Students, you’re fine. You’re great. I am the old Gen Xer advisor who has been a little slow on the uptake, but I am getting there!

 

 

Shame, Fitting-in and Belonging in Student Affairs

On Tuesday I attended a mini-conference on my campus. One of the break-out sessions I chose was on shame resilience; based on Brene Brown’s work on shame and vulnerability. The presenter did an excellent job of breaking down Brown’s research into smaller, more manageable pieces and then relating them to behaviors that are evidenced in the academy. I took copious notes. Then, yesterday I watched both of Brown’s TED talks and took more notes. It wasn’t until I attended the shame session and watched the TED talks that something clicked.

My heart is racing as I write this and my body is getting hot inside- my physiological reaction to vulnerability… But here it is….

I have been working to fit-in when I should have been striving to find places where I belong.

I have followed the appropriate career trajectories, attended the best graduate schools, earned a terminal degree, presented at conferences. I blog and tweet, blah blah blah. And, I am still spinning my wheels. I still feel as if I don’t belong here.

Shame is about: fear, blame, and disconnection

Empathy is about: courage, compassion, and connection

Shame is fitting in. Empathy is belonging.

As a strong, direct, honest, feminist, I have been shamed almost my entire career. And, many many times by other women. I have been called direct, abrasive, aggressive, sarcastic, etc., etc. I have been called these things by people who do not know me, have never worked with me, or seen me work with others.

“You’re so negative.” Not my behavior or presentation, or my style, but me personally, my character. Me. Brown says that shame is personal while guilt is behavioral. Shame- “I am bad. I am negative. I am aggressive.” Guilt- “I did something negative. I said something negative.”

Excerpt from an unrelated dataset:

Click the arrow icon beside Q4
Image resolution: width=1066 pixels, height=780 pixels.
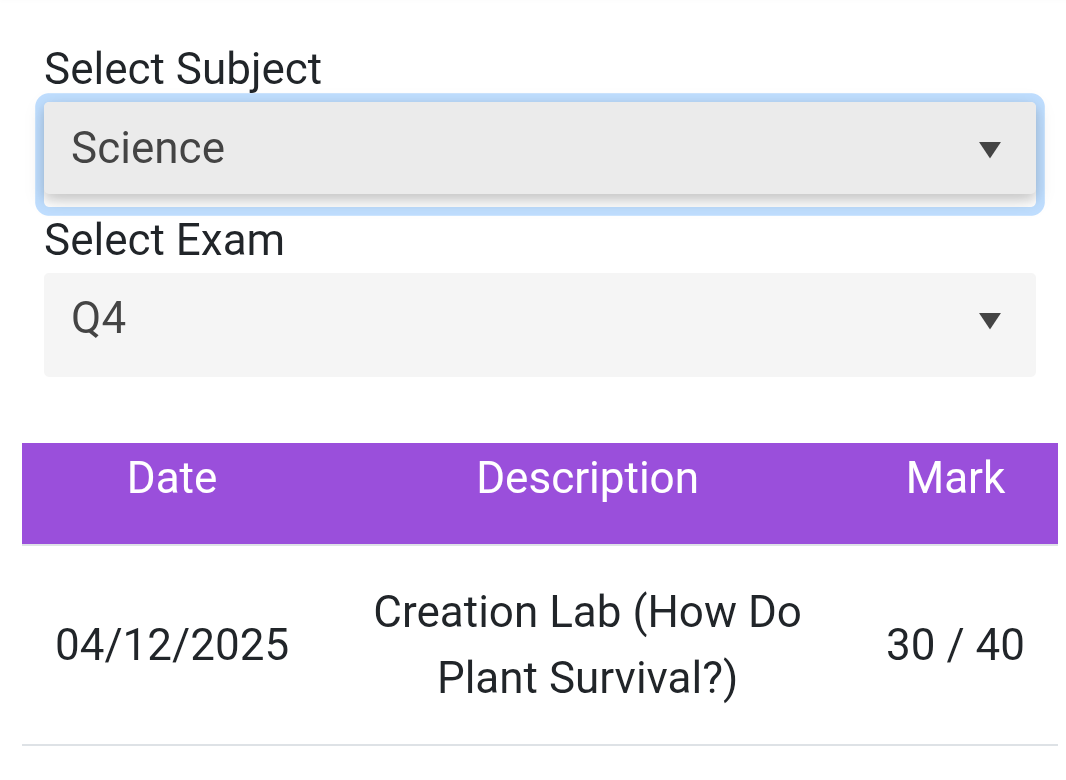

“Sticks and stones may break my bones but words will never hurt me” is a lie. Words matter. Words are powerful. Who says them to us and when and why and how matters. It all matters. Those who know me well know that I have been struggling with my professional identity for some time. I can’t reconcile others’ perceptions/feedback of me with how I see myself, with who I believe that I am at my core.

Have I done or said negative things? Sure. Am I sometimes aggressive? Of course. I am human. I make mistakes. I am a learner who is still learning. I also do these things because I care. Because I am loyal and focused and driven and I want my students and our organizations to be better. My doing these sometimes negative things doesn’t make me negative or not enough. It makes my behavior not good enough (maybe).

Feedback is supposed to be about behavior, attitude, skills, performance. Not about someone’s core, their identity. Every one is important and special and valuable and they can still be all of those things even in the face of mistakes or poor performance. Feedback should employ a little guilt, but never shame. I think in the past people have shamed me when they were trying to make me feel guilty.

I have been shamed and I should not have been. We can do better. I can do better. I saw and felt it happening and I let it continue. I have seen it happen to colleagues and friends. I have witnessed it and said nothing. And, I know that in the academy we shame students.

To the students, fellow staff, parents or any others whom I may have shamed, I am sorry. To all of those who have shamed me, I forgive you.

I believe that shaming is related to student affairs “burn-out.” I’ve always thought of burn-out as running on empty, fumes. You cannot give to others what you do not have within yourself first. Perhaps we burn-out because we shame each other into thinking that who we are is not enough.

I wonder what our profession would look like if we all took a long, hard, look at ourselves and acknowledged the times when we have shamed and been shamed. What would happen if we all committed to doing better?

I will keep searching until I find where I belong. And I will be bringing all of me.